Dubem Nwachukwu

Personal information
- Full name: Dubem Nonyelu Nwachukwu
- Nationality: Nigerian / American
- Born: 8 February 2000 (age 26) United States

Sport
- Sport: Athletics
- Event: 400 m

Achievements and titles
- Personal best(s): 400 m 44.81 (Austin, 2023)

Medal record
Men's athletics
Representing Nigeria
African Games
| Bronze medal – third place | 2023 Accra | 4x400 m relay |
African Championships
| Silver medal – second place | 2024 Douala | Mixed 4×400 m relay |

= Dubem Nwachukwu =

Nigerian-American sprinter (born 2000)

Dubem Nonyelu Nwachukwu (born 8 February 2000) is a track and field athlete who competes over 400 metres. Born in the United States, he represents Nigeria internationally.

==Early life==
From Katy, Texas in the United States, he attended St. Thomas High School and Texas A&M University–Corpus Christi and Arizona State University. He finished fifth in the 400 metres at the 2023 NCAA Outdoor Championships.

==Career==
Nwachukwu was cleared by World Athletics to switch from the United States to Nigeria in 2023. That summer, he finished second over 400 metres at the Nigerian trials. In August 2023, he competed for Nigeria in Budapest at the 2023 World Athletics Championships.

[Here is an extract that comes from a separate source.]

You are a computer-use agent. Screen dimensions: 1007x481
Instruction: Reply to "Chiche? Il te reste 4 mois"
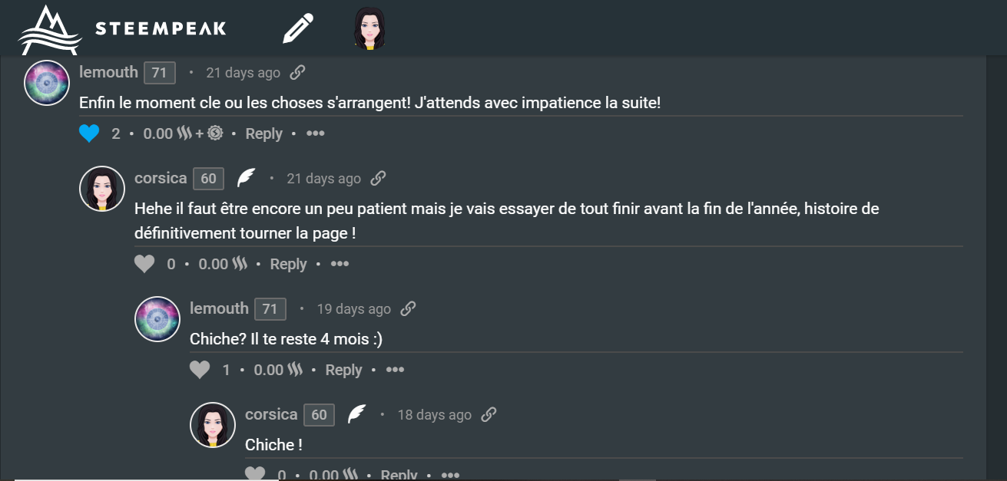(x=343, y=370)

In March 2024, he was selected for the 2024 World Athletics Indoor Championships in Glasgow, where he reached the semi-final of the men's 400 meters.

He ran as part of the Nigerian 4 × 400 m relay team which qualified for the 2024 Paris Olympics at the 2024 World Relays Championships in Nassau, Bahamas. In July 2024, he was officially named as part of the Nigerian team for the 2024 Paris Olympics to compete in the relay.